Merasa Tidak Dihargai Bisa Picu Seseorang untuk Melakukan Pembunuhan?

By Gita Laras Widyaningrum, Selasa, 8 Mei 2018 | 19:00 WIB
Ilustrasi pembunuhan . (Zika Zakiya)

Mayat seorang perempuan ditemukan warga Desa Karang Serang, Tangerang, dalam kondisi terbakar, pada Jumat (4/5) lalu.

Mayat itu diketahui milik Laura (41), yang dibunuh oleh kekasihnya sendiri, Stefanus (25). Padahal, pasangan ini berencana menikah pada Agustus mendatang.

Dilansir dari Tribunnews.com, Iver Son Manossoh, Kapolsek Tambora, menyatakan bahwa motif dari kasus pembunuhan tersebut adalah sakit hati.

“Tersangka merasa tidak dihargai sebagai laki-laki akibat seluruh biaya untuk acara pernikahannya ditanggung semua oleh korban,” jelas Iver.

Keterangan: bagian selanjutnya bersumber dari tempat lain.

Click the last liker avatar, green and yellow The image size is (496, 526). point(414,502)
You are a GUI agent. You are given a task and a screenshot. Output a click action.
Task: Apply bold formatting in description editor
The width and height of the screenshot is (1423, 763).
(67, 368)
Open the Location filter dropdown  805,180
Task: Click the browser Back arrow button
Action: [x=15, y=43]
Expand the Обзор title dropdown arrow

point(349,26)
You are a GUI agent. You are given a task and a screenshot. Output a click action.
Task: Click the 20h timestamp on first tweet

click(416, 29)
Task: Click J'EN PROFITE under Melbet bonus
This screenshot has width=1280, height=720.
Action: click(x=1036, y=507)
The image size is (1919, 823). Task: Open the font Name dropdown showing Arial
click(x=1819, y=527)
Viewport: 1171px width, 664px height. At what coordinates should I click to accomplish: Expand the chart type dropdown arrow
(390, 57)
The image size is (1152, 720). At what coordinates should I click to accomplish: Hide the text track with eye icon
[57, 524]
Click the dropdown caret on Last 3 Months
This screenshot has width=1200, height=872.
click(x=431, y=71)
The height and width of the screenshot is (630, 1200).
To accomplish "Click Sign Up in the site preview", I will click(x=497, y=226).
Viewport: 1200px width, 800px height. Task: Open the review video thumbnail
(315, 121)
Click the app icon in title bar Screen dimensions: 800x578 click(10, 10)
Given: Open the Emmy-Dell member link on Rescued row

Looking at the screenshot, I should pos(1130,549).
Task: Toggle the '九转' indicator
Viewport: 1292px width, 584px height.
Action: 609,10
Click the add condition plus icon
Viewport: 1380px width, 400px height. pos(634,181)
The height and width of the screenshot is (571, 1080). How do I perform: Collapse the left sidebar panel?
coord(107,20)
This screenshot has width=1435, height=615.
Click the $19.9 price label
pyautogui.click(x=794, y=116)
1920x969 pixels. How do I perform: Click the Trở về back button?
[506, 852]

Baca juga: Bahaya Patah Hati: Kita Bisa Meninggal Setelah Kehilangan Pasangan

Sebelum dibunuh, Laura memang mengalami perdebatan hebat dengan Stefanus terkait pernikahan mereka. Laura sering menyinggung dan mengungkit biaya pesta yang mencapai Rp250 juta.

Pada saat perselisihan terjadi, Laura menodongkan pisau ke arah kekasihnya. Stefanus yang tidak mampu menahan emosi, kemudian merebut pisau dari tangan korban dan langsung menusukkannya sebanyak empat kali ke perut dan punggung Laura. 

Kekerasan dan pembunuhan

Menurut para psikolog, pria muda memang cenderung memberikan reaksi kekerasan apabila merasa tidak dihargai.

Para kriminolog telah mencatat bahwa banyak tindakan kekerasan berasal dari perasaan diremehkan.

Martin Daly dan Margo Wilson, psikolog, menyatakan, sekitar dua pertiga dari total pembunuhan, dilakukan oleh pria yang merasa bahwa mereka telah direndahkan. Pria-pria tersebut akhirnya membunuh korban demi menyelamatkan ‘muka’ dan 'harga diri'.

Dalam beberapa tahun terakhir, di Amerika Serikat, terjadi peningkatan ‘pembunuhan flashpoint’ – yakni pembunuhan yang biasanya dipicu oleh konfrontasi sepele.